Disney, which was still a studio more famous for family friendly output that only went as far as a PG-rating and still a long way away from buying up Pixar, Marvel, Lucasfilm and 20th Century Fox, were aghast at the whole idea of a mother falling for her son, unknowingly due to time travel, and thought the movie was too raunchy for their standards.
It’s that dichotomy that makes the first Back to the Future such an endlessly fascinating piece of work. It’s light and fun, and of course Universal Pictures and Amblin Entertainment, with Spielberg producing as a result, was the perfect home in the end, but the line that Back to the Future plays with between either being distasteful with its comedy, or being too family friendly, is a delicate one that has probably allowed it to flourish and remain popular over the course of thirty five years.

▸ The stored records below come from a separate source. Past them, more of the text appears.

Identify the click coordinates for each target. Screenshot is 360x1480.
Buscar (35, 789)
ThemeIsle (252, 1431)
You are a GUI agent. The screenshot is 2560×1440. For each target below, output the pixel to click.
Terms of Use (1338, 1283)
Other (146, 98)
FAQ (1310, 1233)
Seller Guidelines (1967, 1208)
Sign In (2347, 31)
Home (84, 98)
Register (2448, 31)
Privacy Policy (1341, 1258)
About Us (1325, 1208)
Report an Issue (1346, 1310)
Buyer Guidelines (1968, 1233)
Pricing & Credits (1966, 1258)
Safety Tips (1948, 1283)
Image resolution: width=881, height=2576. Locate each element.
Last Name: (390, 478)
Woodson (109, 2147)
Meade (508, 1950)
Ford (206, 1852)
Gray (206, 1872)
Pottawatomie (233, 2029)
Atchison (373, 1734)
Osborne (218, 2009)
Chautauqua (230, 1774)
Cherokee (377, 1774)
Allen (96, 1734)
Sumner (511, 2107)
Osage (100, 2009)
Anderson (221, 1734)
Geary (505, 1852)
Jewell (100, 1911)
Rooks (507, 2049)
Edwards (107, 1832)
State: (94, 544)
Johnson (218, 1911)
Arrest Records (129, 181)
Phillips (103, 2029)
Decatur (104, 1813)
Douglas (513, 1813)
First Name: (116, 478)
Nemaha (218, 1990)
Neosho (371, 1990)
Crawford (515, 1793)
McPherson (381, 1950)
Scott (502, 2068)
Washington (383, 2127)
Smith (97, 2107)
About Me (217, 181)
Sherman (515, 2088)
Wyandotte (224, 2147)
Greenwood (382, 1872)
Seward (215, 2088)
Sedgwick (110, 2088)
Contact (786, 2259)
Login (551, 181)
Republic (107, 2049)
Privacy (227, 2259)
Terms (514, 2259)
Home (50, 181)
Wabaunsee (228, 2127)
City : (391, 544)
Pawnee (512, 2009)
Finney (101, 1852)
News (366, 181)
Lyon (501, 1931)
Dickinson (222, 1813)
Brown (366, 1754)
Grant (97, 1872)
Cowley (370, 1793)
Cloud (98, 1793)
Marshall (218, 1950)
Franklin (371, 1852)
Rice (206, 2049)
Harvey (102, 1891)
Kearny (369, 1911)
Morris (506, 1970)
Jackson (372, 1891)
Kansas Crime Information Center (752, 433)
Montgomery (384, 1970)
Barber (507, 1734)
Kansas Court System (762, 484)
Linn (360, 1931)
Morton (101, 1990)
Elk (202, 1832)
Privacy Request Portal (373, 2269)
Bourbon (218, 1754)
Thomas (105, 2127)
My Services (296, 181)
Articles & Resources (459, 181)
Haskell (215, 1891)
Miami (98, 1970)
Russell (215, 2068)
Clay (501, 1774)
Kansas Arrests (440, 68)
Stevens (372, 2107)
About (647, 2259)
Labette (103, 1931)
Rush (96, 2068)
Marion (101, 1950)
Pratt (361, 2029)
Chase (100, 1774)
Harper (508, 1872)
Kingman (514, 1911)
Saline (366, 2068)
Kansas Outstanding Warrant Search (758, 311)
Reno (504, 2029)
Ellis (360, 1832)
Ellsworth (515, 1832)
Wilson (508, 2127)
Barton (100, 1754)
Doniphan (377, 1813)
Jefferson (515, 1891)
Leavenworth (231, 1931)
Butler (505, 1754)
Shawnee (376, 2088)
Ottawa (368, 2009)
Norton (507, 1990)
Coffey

It’s not a film without problems that make it look naïve or insensitive in recent years; the film is one that pines for nostalgia for the 1950s, and while in the present day of the film (1985) Hill Valley has Goldie Wilson as Mayor, an African American man, the seeds of the idea to run for office are sowed by Marty, a white man, and most infamously of all it’s implied that by Marty singing Johnny Be Goode before it’s ever released, he is introducing it to Chuck Berry in an act of retroactive cultural appropriation.
Of course, it’s meant to add to the film’s sense of fun in exploring time travel, but the film has rightly been called out for these moments over the years. As problematic as they are, they don’t take away from the strange magic that makes everything else around it work.
Fox and Lloyd, for all the talk of their age difference and questions over how these two could ever become friends (the film never makes it clear that it’s because of the time travel but that could be it, possibly), share considerably fun chemistry and the trilogy works so well because of their scenes and comedic double act that works on wit and fun as opposed to anything too slapstick laden.
Fox famously was a last-minute replacement for Eric Stoltz who had already shot scenes for the film but whose performance wasn’t seen as working in the manner that the film called for. Mulaney may call out Marty McFly for not being as cool as Ferris Bueller, but he has a similar level of cockiness, although where Bueller can be a little insufferable the older you get, Fox keeps Marty the right side of genuinely lovable and confident.
As for Lloyd, there was nobody else who could occupy that level of eccentric, crazy brilliance in the manner that he could. Famously turning evil for Zemeckis three years later with Who Framed Roger Rabbit, Lloyd was incredibly versatile, and here with his utterances of ‘Great Scott’ and exasperation at the film’s events, he once again tows the line between being over the top, genuinely sincere and lovable.
That’s what Back to the Future comes down to; it’s so damn lovable that we can poke fun at its problems, the things that can kind of make us think twice about it in a way that we never done before, but it still stands up as an entertaining slice of blockbuster entertainment from the Amblin factory.
Zemeckis himself was a perfect Amblin director. Like Joe Dante, he had an ability to marry imaginative direction and storytelling to wonderfully witty scripts, and it’s really no surprise that the two of them were pretty much making large chunks of their output of the decade at Spielberg’s production company, crafting somewhat subversive work within the confines of films aimed at family audiences.
Opinion might be mixed on the sequels, but the trilogy is frequently reshown on television, been constantly reissued on home entertainment formats, and even inspires memes.
The film itself was never meant to spawn a series or sequels. The final scene was in itself a joke, but when the box office receipts came in, a sequel was greenlit, that soon became two and with it a follow up that would play with the form of the sequel itself.
Back to the Future is available to stream on Netflix in the U.S and on Amazon Prime Video in the U.K.